== Problem description ==
Return nothing but the lines from the line with "Click the gray page background below the card" through the last line of the entries that follow, copied exactly and free of pictures.

=== Records to process ===

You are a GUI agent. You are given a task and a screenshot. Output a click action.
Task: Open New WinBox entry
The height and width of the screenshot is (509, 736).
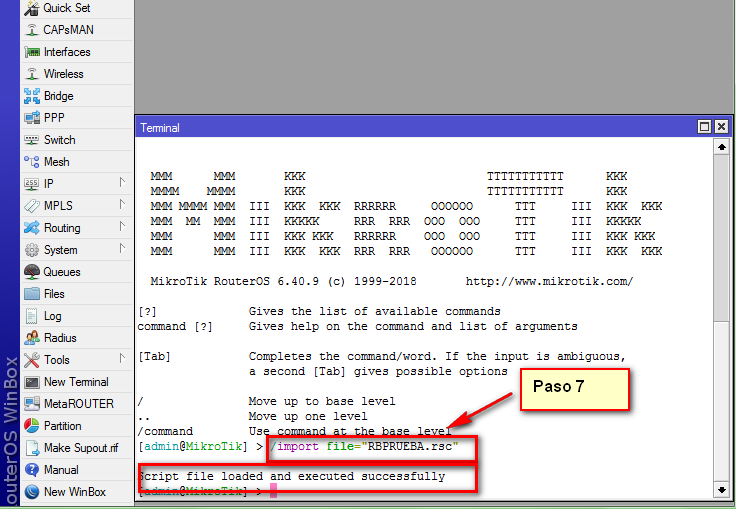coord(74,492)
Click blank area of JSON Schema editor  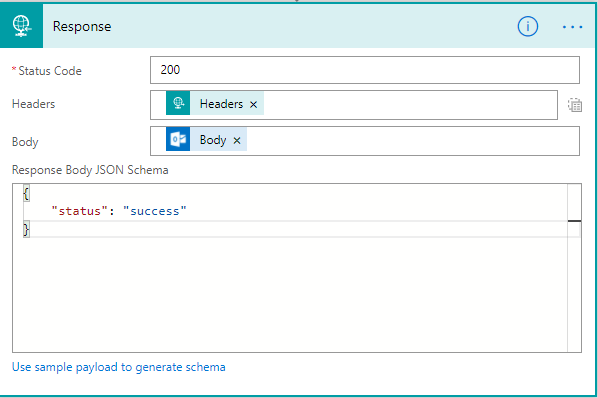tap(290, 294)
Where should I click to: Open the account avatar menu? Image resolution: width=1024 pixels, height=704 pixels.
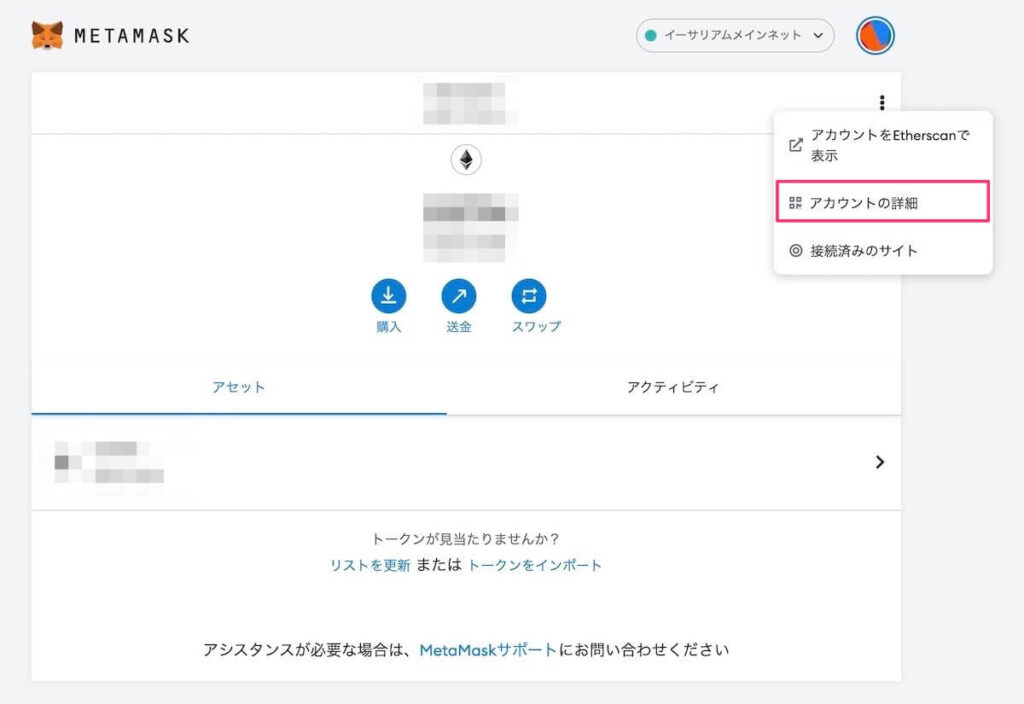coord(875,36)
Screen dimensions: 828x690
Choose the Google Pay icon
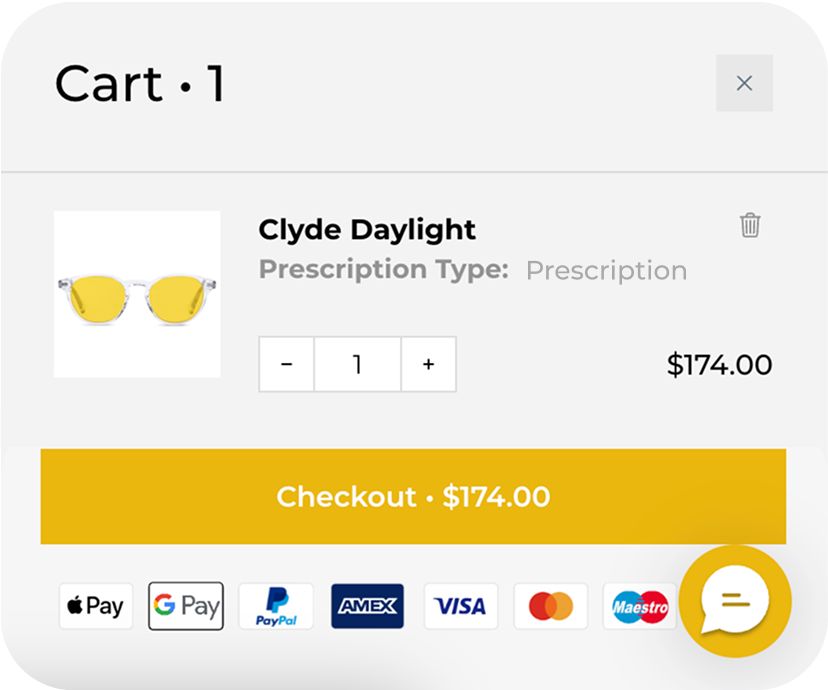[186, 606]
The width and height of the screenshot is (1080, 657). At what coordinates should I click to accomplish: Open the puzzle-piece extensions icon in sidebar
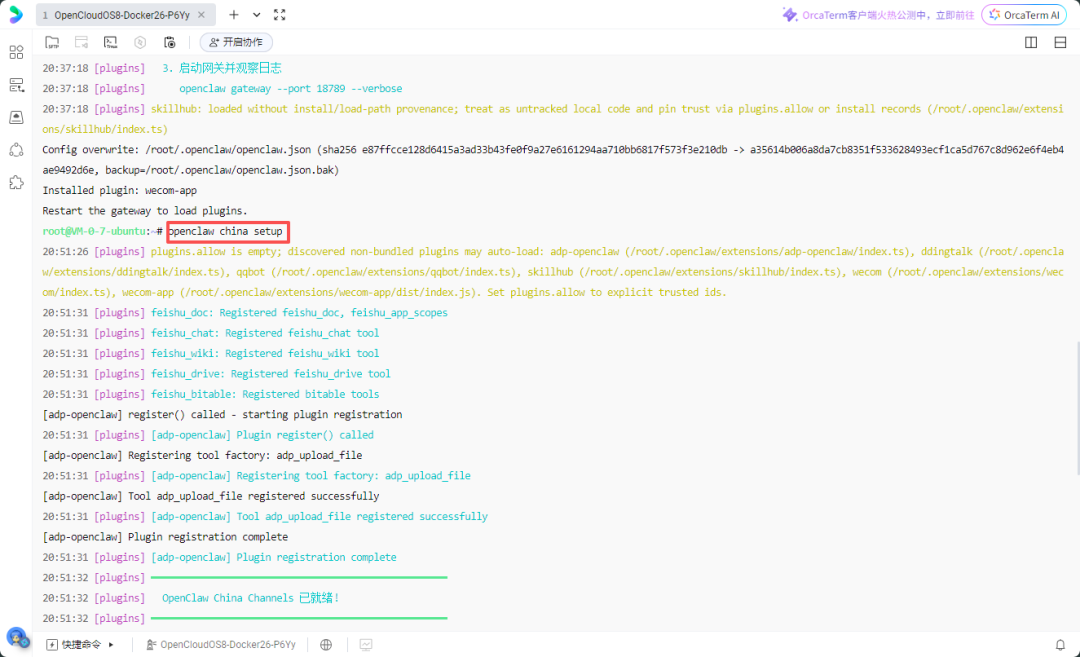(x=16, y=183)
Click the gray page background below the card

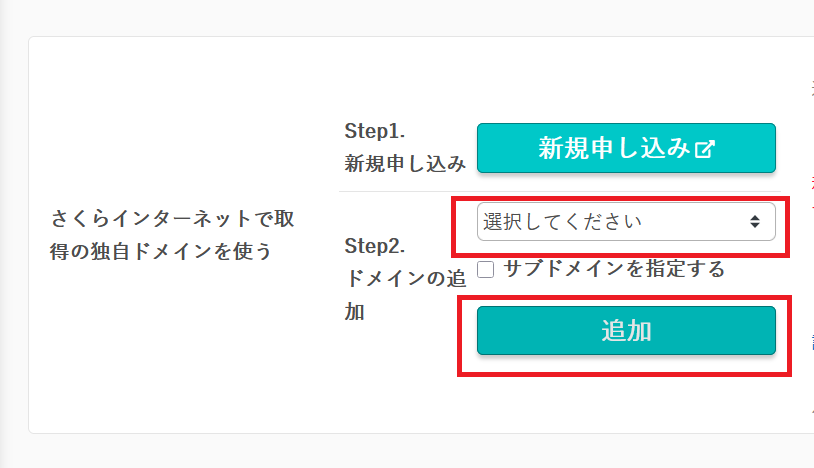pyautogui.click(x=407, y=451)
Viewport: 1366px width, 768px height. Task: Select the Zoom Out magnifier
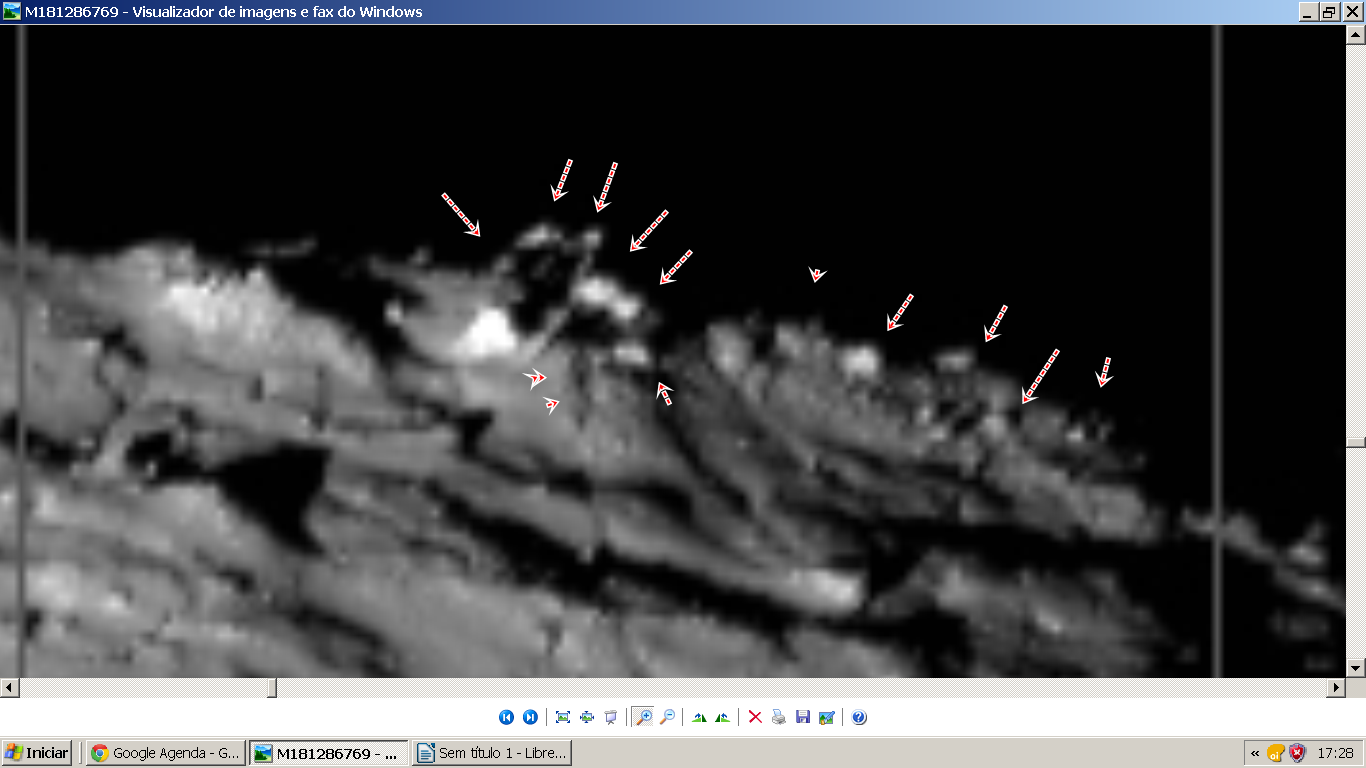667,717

===

== Answer space ==
Click the gray page background below the card

pyautogui.click(x=407, y=451)
Viewport: 1366px width, 768px height. Task: Select the Zoom Out magnifier
667,717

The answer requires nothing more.